The downside risk in the short term to the Indian equities can arise from Fed tapering, rate hike by the RBI and higher energy costs. The brokerage has upgraded Indonesia to Overweight while maintaining equal weight to China.
- Sebi introduces a two-tiered structure for benchmarking MF schemes
The first-tier benchmark will be according to the category of the scheme. The second-tier should be reflective of the investment style or strategy of the fund manager within the category.
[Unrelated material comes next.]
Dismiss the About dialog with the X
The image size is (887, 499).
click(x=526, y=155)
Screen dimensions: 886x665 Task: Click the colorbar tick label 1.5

However sectoral/thematic, ETF & hybrid funds will continue to have only one primary benchmark. Going forward the move will ensure uniformity in benchmarks and ease of comparison
- China-plus-one to push Indian textile exports
Backed by the China Plus One’ sentiment globally, India’s textile exports expected to grow by 81 per cent to $65 billion by 2026 from the pre-Covid level of around $36 billion in 2019
The government’s PLI scheme towards the textile sector will also be a key factor to drive the growth. The budget outlay for the PLI Scheme is Rs. 10,863 crores. Global brands can also be expected to source their production in India and can help create more than 7.5 lakh jobs.
- Q2 earnings: Sales rise, input costs hurt India Inc profit margins
With demand coming back across markets, rural and urban, the September quarter saw corporate sales regain momentum. Larger players continued to take away market share from unorganized units
However, the management commentary has been titled towards inflationary pressures hurting margins and restricting the bottom-line growth. Some firms however took price hikes and cut back on non-essential expenses to protect their margins.
- Liquidity management by RBI pushes up CP rates
Rates on short-term debt instruments such as commercial papers (CPs) surged sharply by 10-15 basis points this week, due to liquidity management by the Reserve Bank of India.
Currently yields on CPs maturing in three months issued by NBFCs are in the range of 4.05 – 4.15% while those on manufacturing companies are trading in the range of 3.70-3.80% as against 3.55-3.65%.